Prismo: Pre-Mortem Intelligence for Shifting Left on Reliability with AI#
How to fail “on paper” rather than in production — and why that mindset matters
A Personal Story: How Prismo Shaped My MVP#
Before diving into the technical details, let me share why I built Prismo.
I was working on a new product launch at Microsoft, and leadership asked for an MVP estimation. Like many engineers, I had a rough idea of what needed to be built, but I lacked clarity on what could go wrong and where to invest our limited time.
Using an early version of Prismo, I ran a pre-mortem analysis on our proposed architecture. Within 20 minutes, the tool identified 47 potential failure modes I hadn’t considered. More importantly, it helped me prioritize what actually mattered for the MVP.
Instead of building everything, I focused on the top 5 critical risks:
- Secret rotation automation (RPN: 245)
- Multi-region failover (RPN: 210)
- Rate limiting and backpressure (RPN: 189)
- Backup verification pipeline (RPN: 156)
- Centralized logging and alerting (RPN: 152)

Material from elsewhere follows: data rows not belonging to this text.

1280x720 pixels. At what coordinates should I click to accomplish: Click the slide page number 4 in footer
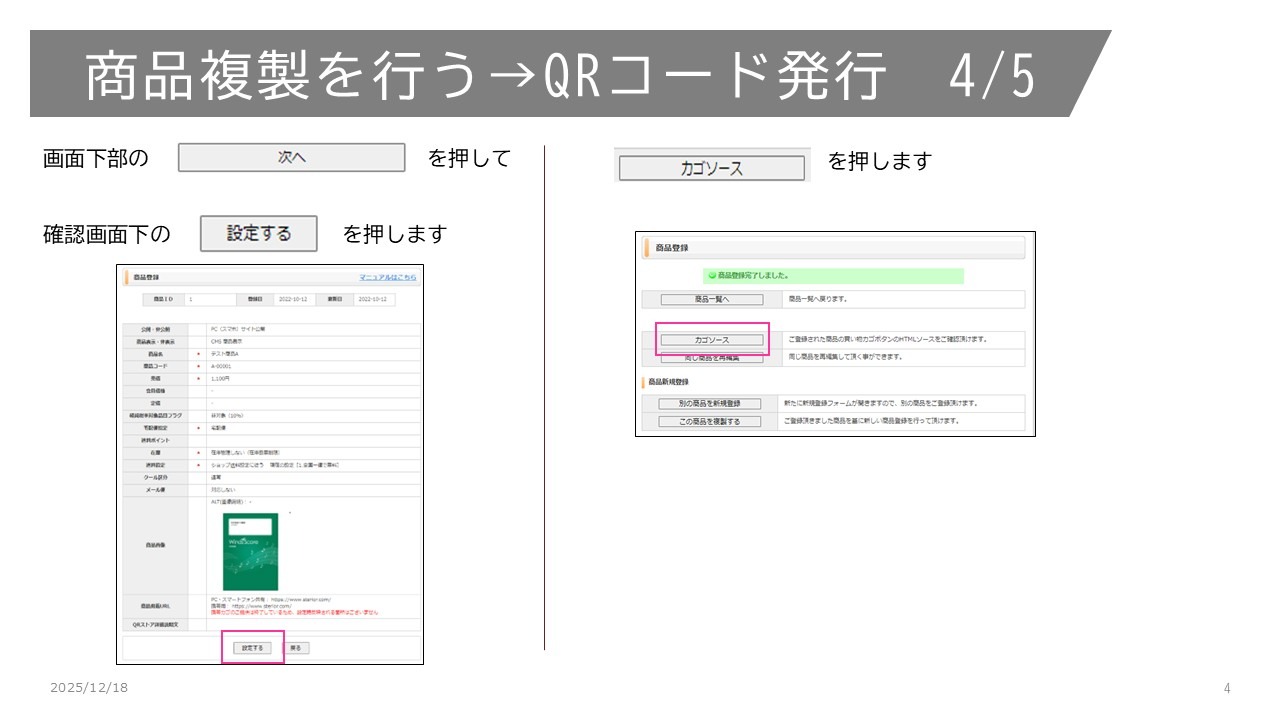pyautogui.click(x=1227, y=688)
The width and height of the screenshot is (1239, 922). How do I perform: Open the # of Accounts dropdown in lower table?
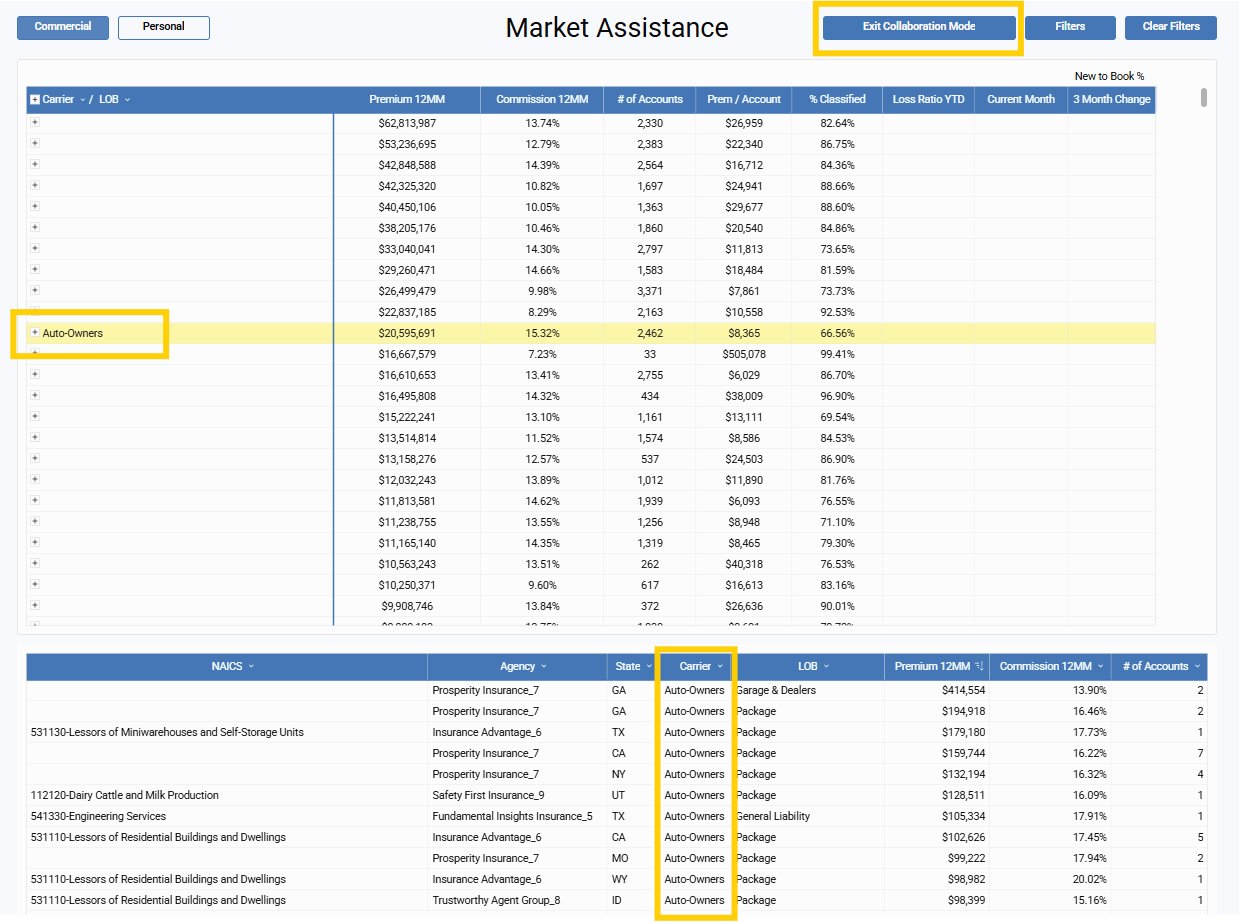[x=1197, y=667]
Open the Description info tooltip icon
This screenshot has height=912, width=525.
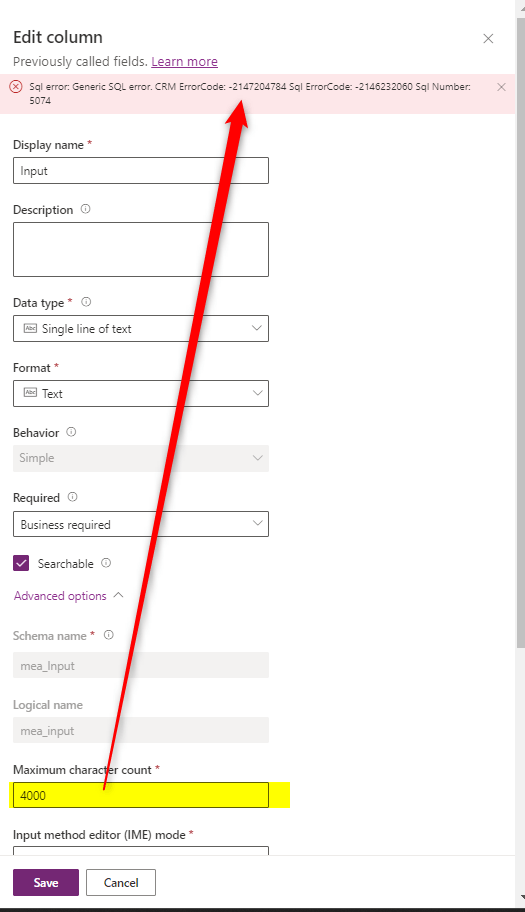pos(85,209)
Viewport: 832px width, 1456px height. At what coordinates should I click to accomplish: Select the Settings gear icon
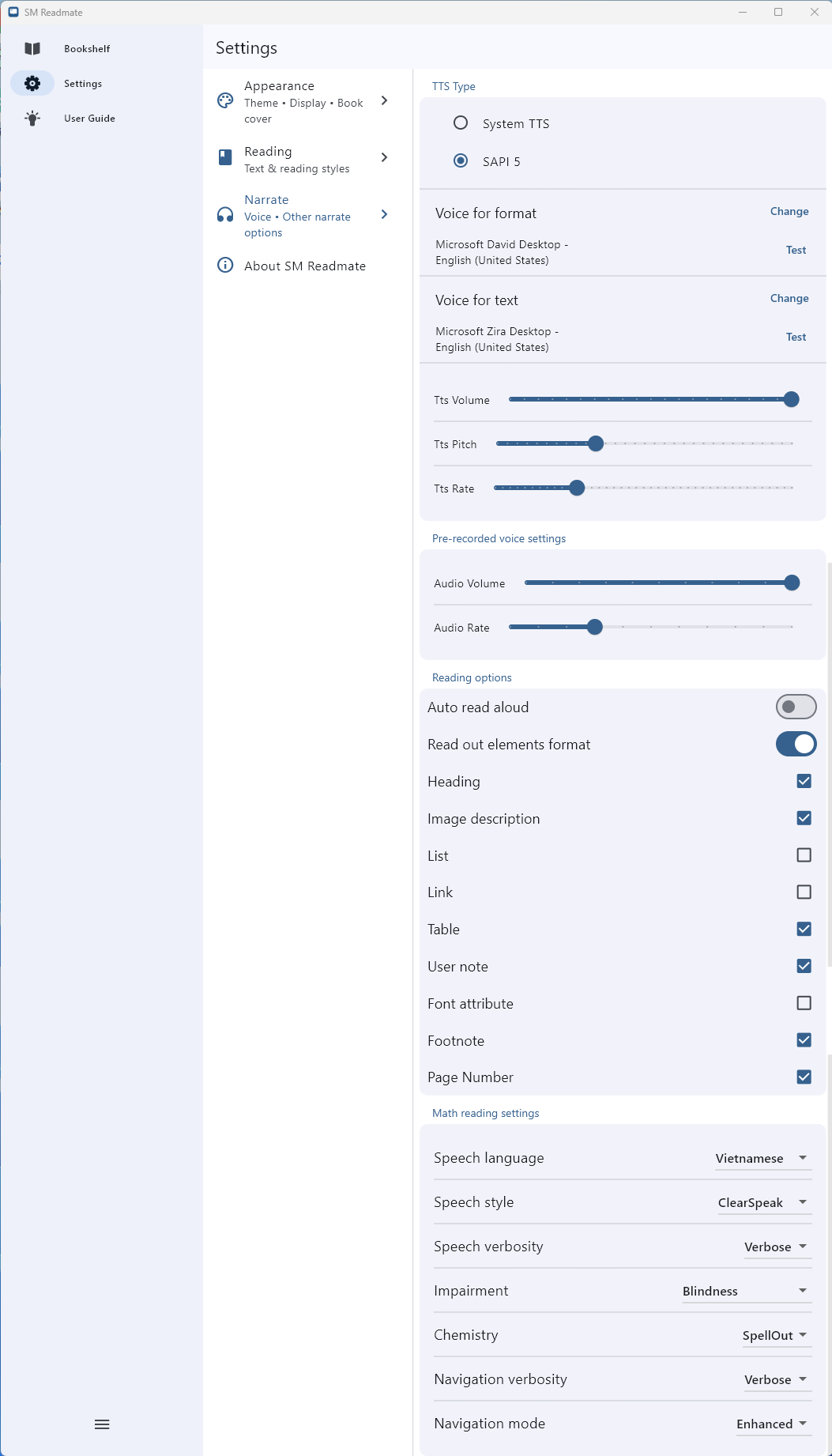pyautogui.click(x=32, y=83)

These five items became our MVP scope. We shipped on time, with the confidence that we’d addressed the highest-impact risks first. The product hasn’t had a major incident in production since launch.
That experience taught me: pre-mortems aren’t just risk identification — they’re prioritization tools. Prismo helped me fail on paper, so I didn’t have to fail in production.
Now, let me show you how it works.
Why Pre-Mortem? The Shift Left Mindset#
As engineers, we systematically and repeatedly look at why our systems fail and how we can make them better. Pre-mortems are one technique to help us make better choices.
Continuous improvement doesn’t just have to be about fixing known bugs — it can be about actively thinking of what can go wrong before it happens. As we feel the pressure to add new features and expand our services, it’s important that our culture continues to change from reactive to proactive.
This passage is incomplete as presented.